---------- RECORDS SUPPLIED ----------

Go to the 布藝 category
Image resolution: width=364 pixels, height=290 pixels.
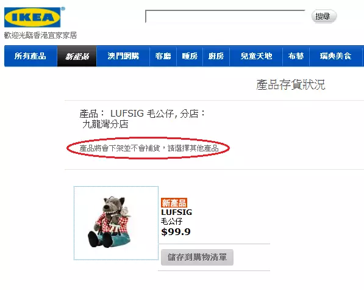click(x=296, y=56)
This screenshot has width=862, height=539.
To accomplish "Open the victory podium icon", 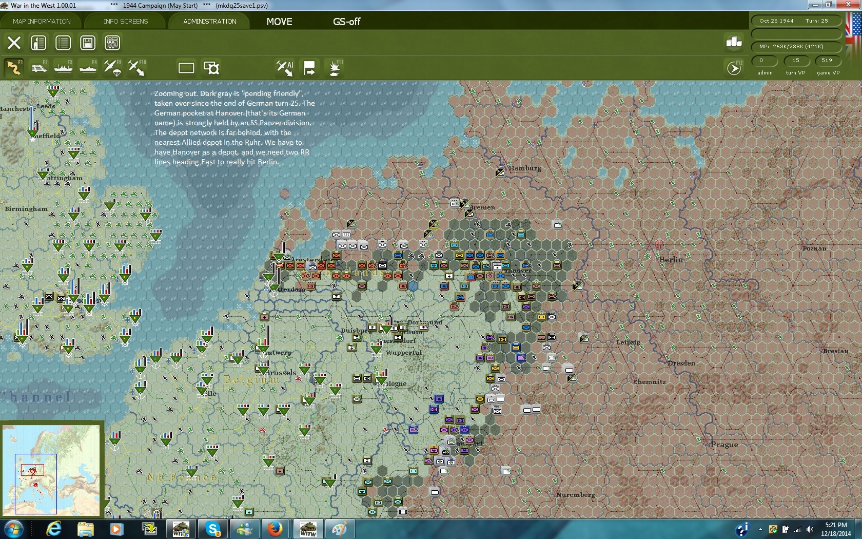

----------

PROBLEM STATEMENT
Please copy, exactly and only, the lines of the listing that run from the one holding "Image resolution: width=364" through its last line, and exclude pictures.

ANSWER SECTION
Image resolution: width=364 pixels, height=290 pixels.
click(x=296, y=56)
This screenshot has width=862, height=539.
To accomplish "Open the victory podium icon", 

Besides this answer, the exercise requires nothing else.